Witnesses offer testimony
about Ewa Villages
payments

By Gordon Y.K. Pang
Star-Bulletin

Tapa

Requests for Ewa Villages relocation payments stopped in July 1997 after officials began requiring additional oversight.

That was the testimony given yesterday by Michael Hansen, city chief of the Internal Control Division, during the prosecution's case against fired city worker Michael Kahapea.

Prosecutors said Kahapea was the ringleader behind a scheme that bilked some $6 million from a fund established to help relocate commercial firms from Ewa Villages.

Hansen testified that it was Kahapea and the now-deceased Norman Tam, the city's fair housing officer, who gave all the answers when he and other members of the Internal Control Division met with housing officials to review relocation practices.

Following the meeting, Hansen said, "we determined that there needed to be the involvement of the Purchasing Division in the bid process."

From 1993 through July 1997, there were requests for $6.2 million in payments for more than 170 moves, Hansen said.

'There were a few other companies
that had submitted bids and those
few companies never
got any work.'
Michael Hansen
INTERNAL CONTROL DIVISION

Tapa

Hansen, under questioning by Deputy Prosecutor Randal Lee, then testified that his office knew of no other claims for relocation involving Ewa Villages.

Lee is arguing that Kahapea forged the relocation claims and then had the city-issued checks forwarded to friends and family who set up bogus moving companies.

Hansen said his agency began its investigation in June 1997 after Housing Department employee Michael Shiroma approached him about irregularities in the bidding process for relocation companies.

"Unusual from our perspective was that there were very few people getting all of the work," Hansen said.

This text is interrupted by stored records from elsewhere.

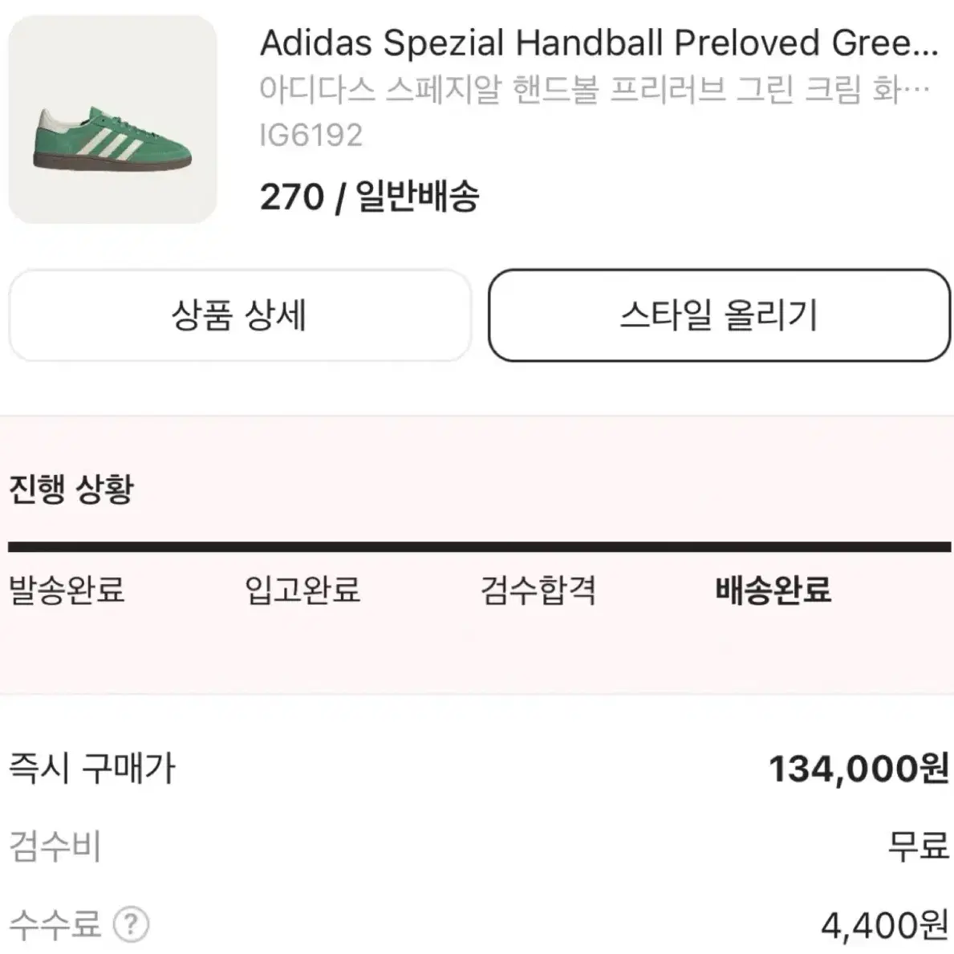Select the Adidas Spezial Handball product title
The image size is (954, 954).
pos(599,43)
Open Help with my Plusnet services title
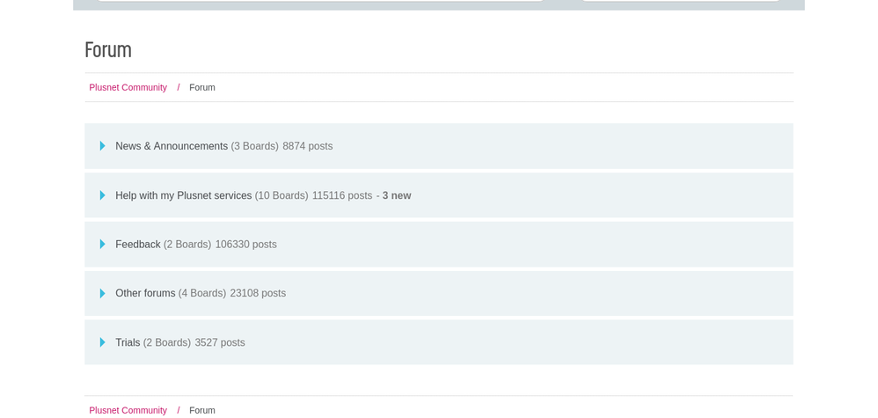The height and width of the screenshot is (418, 878). click(183, 195)
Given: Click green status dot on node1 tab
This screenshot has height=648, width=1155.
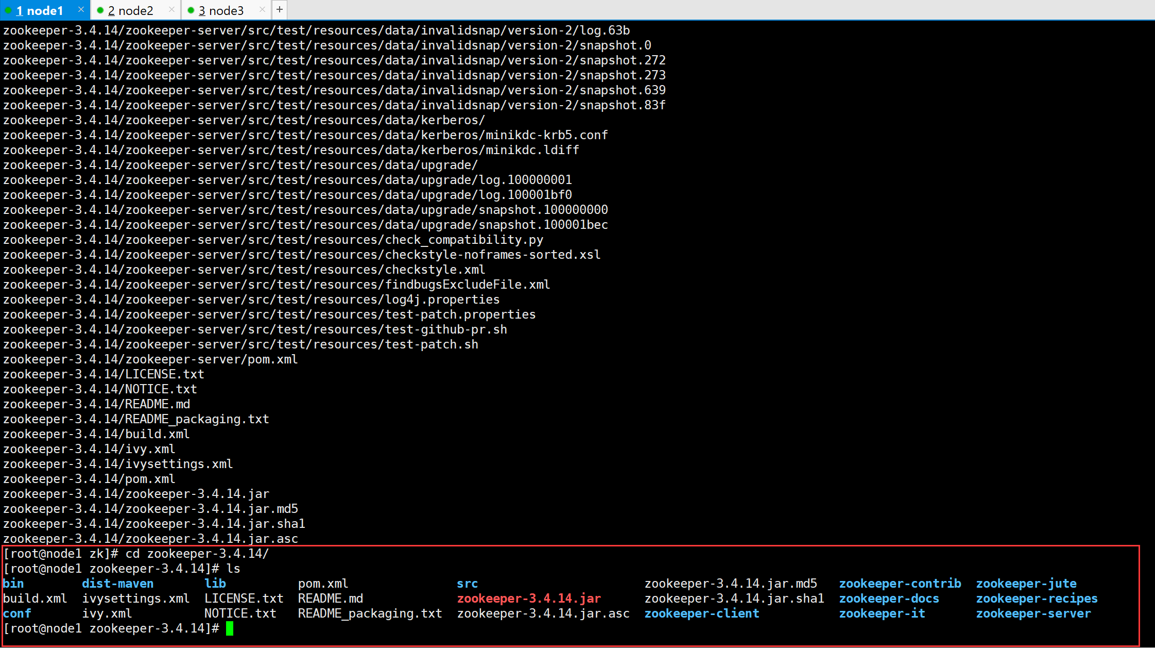Looking at the screenshot, I should pos(8,10).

Only five companies, he said, ever got work for commercial relocations from Ewa Villages: Titan Moving and Hauling, RJ Hauling, Special Pacific Builders, American Hauling and A-1 Hawaii Trucking.

Lee is contending that the companies were either not relocation companies or were bogus, and that they were paid for work not done or done at inflated costs. Officials with all five companies were indicted in the case.

"There were a few other companies that had submitted bids and those few companies never got any work," Hansen said.

The first arrests in the case were made in October 1998.

Also yesterday:

(PI) Kahapea secretary Evelyn Pang, under cross-examination, testified that the payment claims submitted by the companies in question were signed or initialed not only by Kahapea, but by his colleagues or superiors.

(PI) Former Ewa Villages commercial tenant Stanley Fong said he received a cashier's check for $10,000 from Titan Hauling and Moving, a company unknown to him. The company had submitted to the city a claim for, and received $23,390 for moving Fong's company, Stan's Welding, to Campbell Industrial Park. Fong said he moved his own company to Sand Island.

(PI) Daniel Yoshida, principal of Konawaena High School, said he "loaned" high school classmate Kahapea $20,000 and then an additional $10,000. Calvin Ma, a city building inspector, said he gave Kahapea between $35,000 and $50,000 as part of an "investment." Both men indicated they have not been paid back fully.